## Records for this exercise
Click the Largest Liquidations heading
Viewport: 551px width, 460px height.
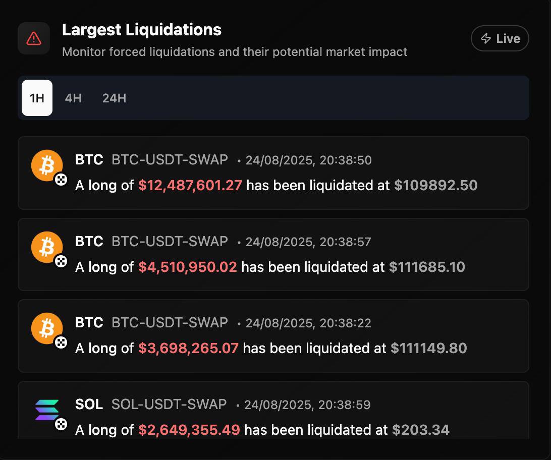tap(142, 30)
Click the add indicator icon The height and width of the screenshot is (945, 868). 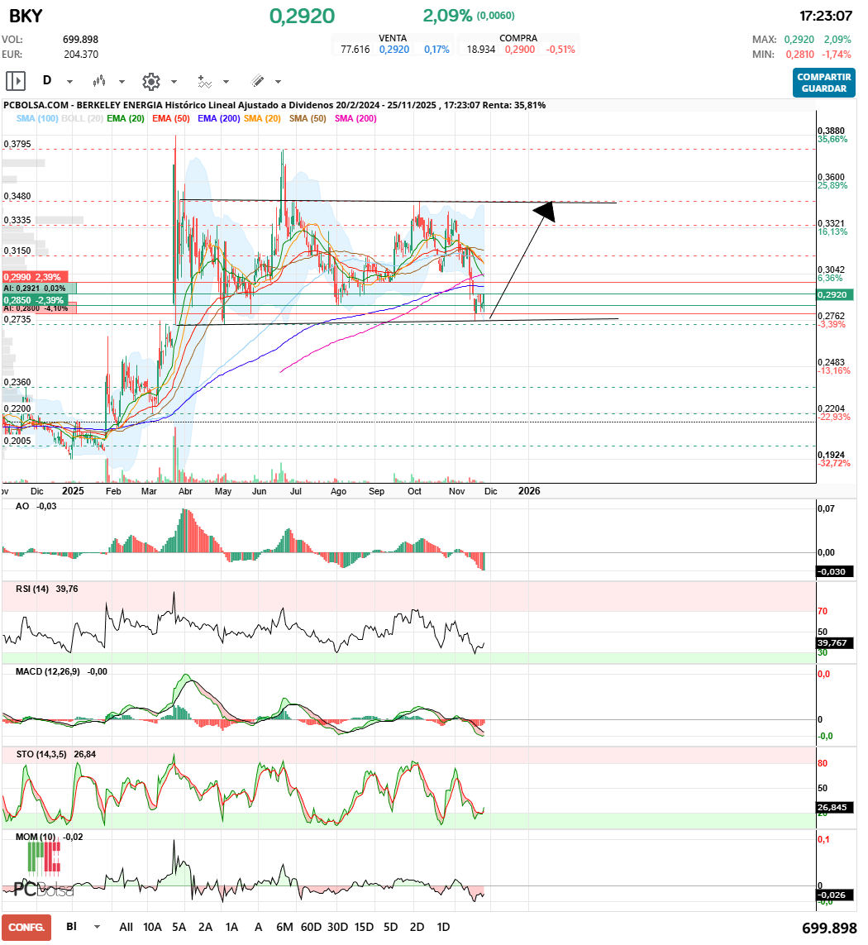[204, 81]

==

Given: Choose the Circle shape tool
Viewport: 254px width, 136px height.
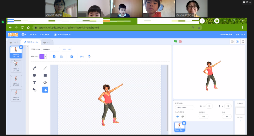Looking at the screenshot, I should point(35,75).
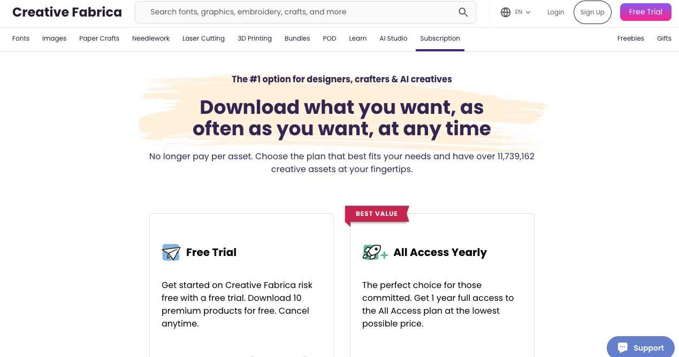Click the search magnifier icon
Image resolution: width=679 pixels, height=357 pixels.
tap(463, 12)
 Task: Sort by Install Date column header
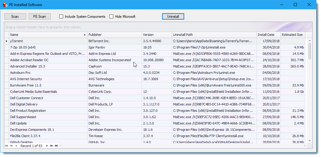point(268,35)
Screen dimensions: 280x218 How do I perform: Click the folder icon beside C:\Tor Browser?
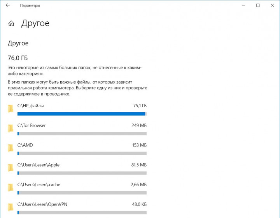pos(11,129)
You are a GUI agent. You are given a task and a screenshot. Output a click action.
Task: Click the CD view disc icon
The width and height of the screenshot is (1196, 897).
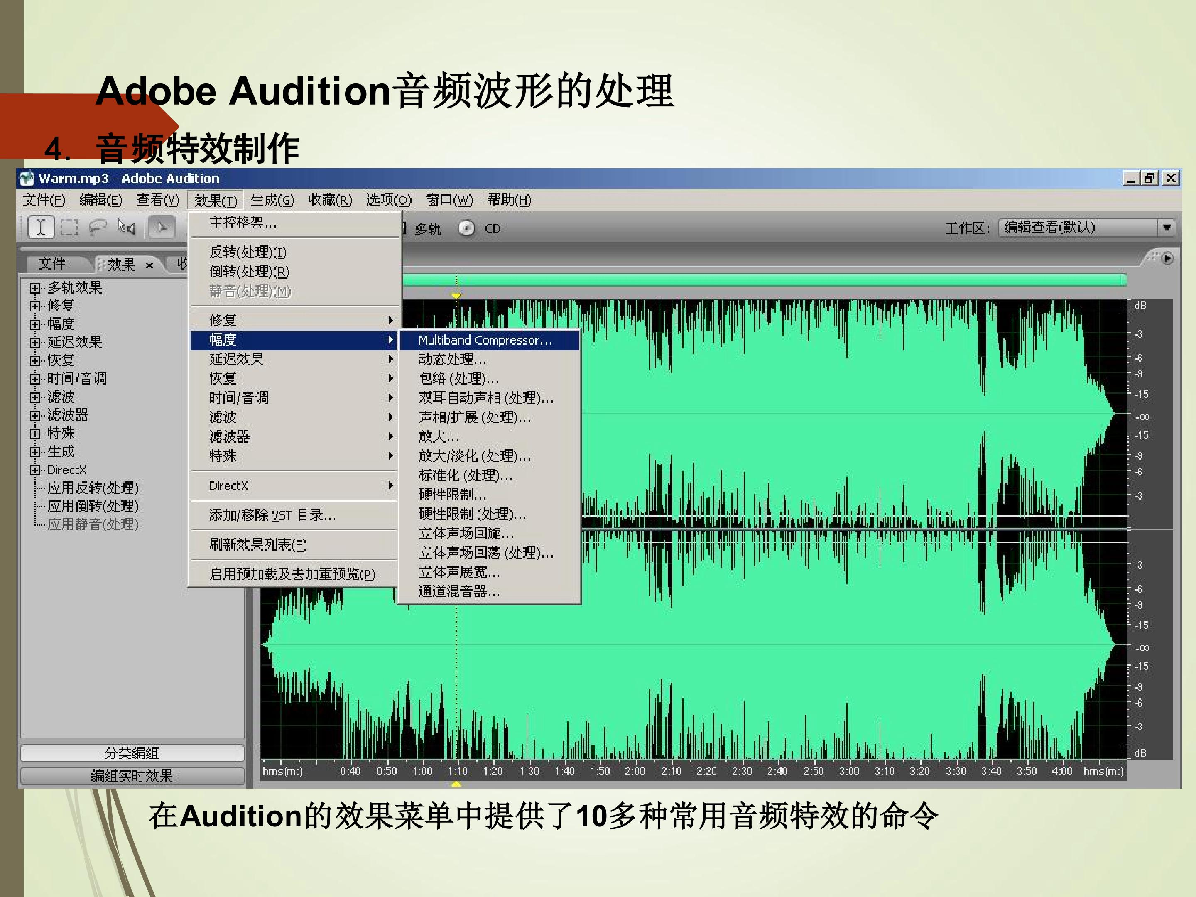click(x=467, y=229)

--

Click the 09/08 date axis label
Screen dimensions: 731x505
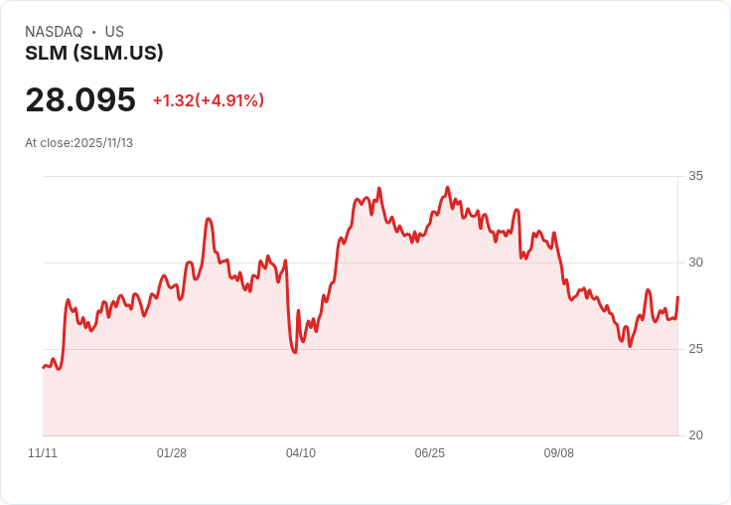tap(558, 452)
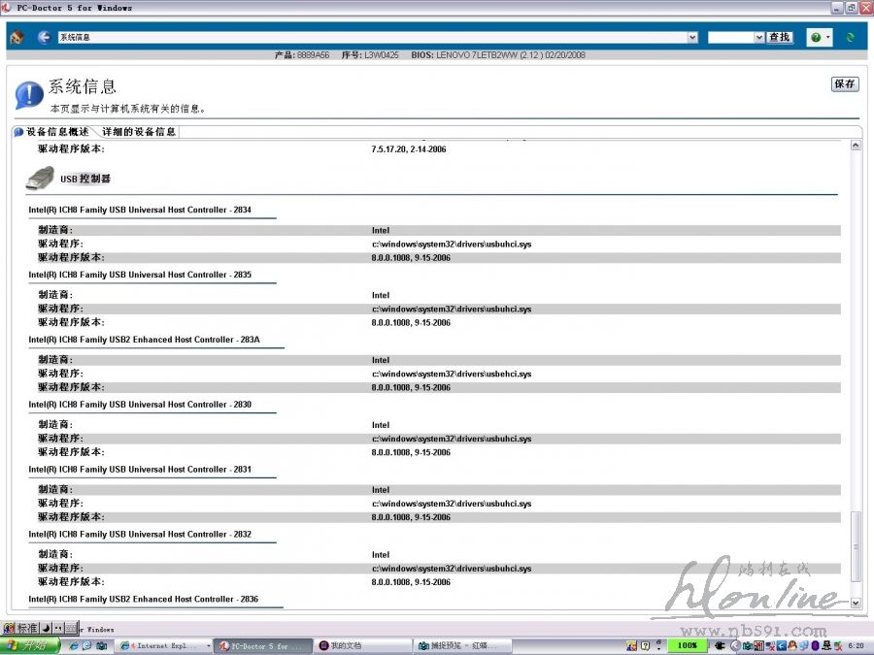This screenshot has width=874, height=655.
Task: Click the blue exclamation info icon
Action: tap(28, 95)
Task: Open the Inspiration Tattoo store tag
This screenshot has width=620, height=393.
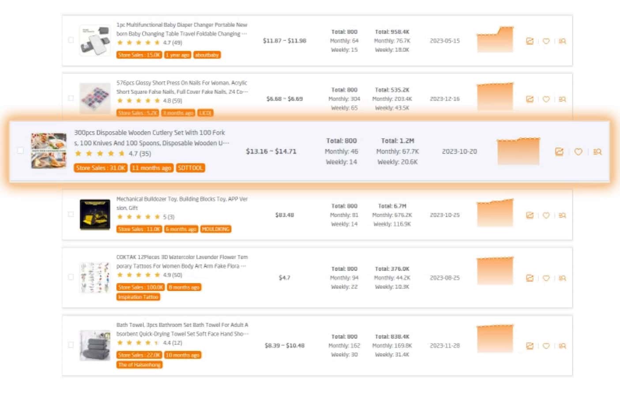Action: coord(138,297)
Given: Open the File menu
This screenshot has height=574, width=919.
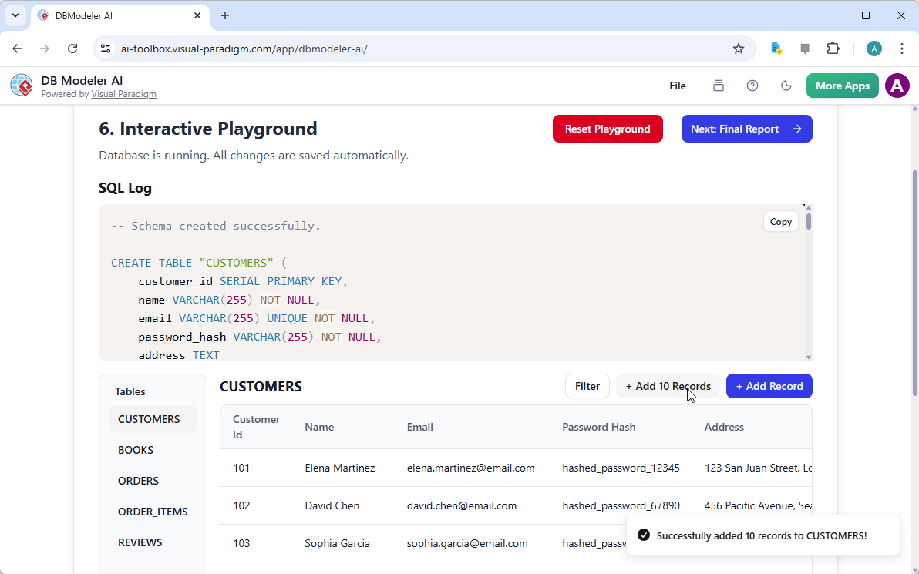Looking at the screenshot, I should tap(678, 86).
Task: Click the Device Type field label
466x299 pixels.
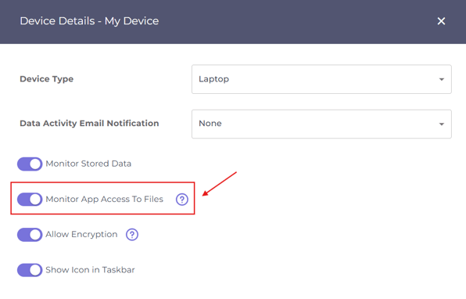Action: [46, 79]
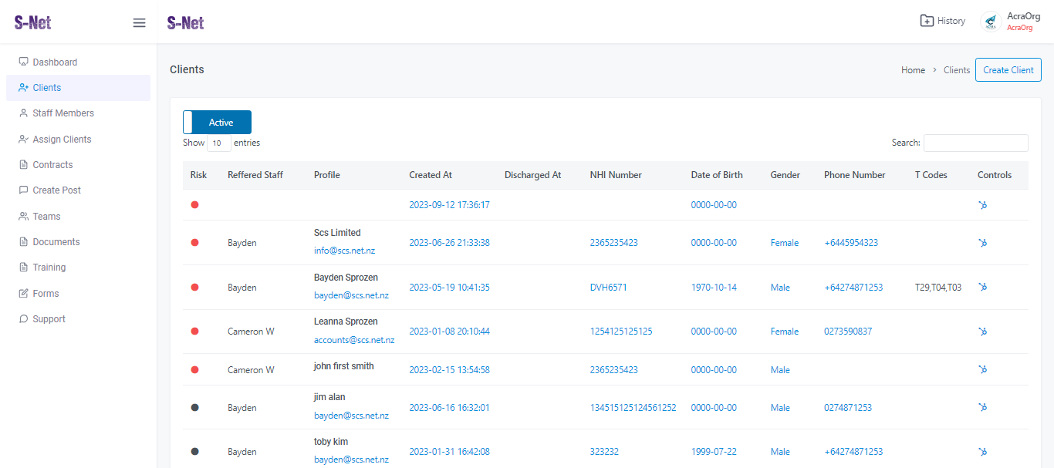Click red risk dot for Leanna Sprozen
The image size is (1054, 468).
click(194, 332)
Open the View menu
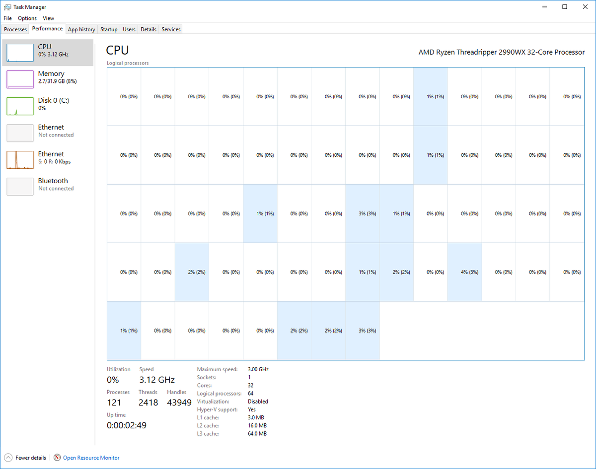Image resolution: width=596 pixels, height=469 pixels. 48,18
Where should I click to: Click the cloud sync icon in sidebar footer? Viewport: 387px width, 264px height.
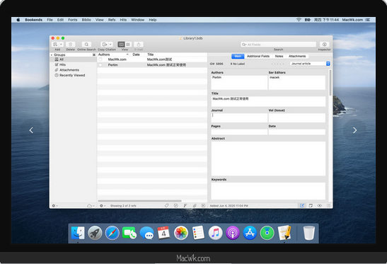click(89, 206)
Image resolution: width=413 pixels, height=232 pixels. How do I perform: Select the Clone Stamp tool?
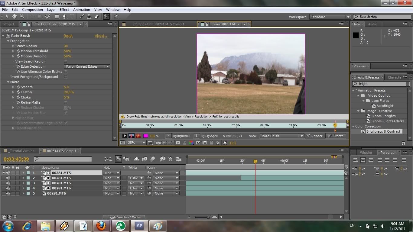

## What you should do
A complete answer reproduces every line of the records in which the word "tool" occurs.

## Expected output
Given: Choose the Circle shape tool
Image resolution: width=413 pixels, height=232 pixels. How do I perform: Select the Clone Stamp tool?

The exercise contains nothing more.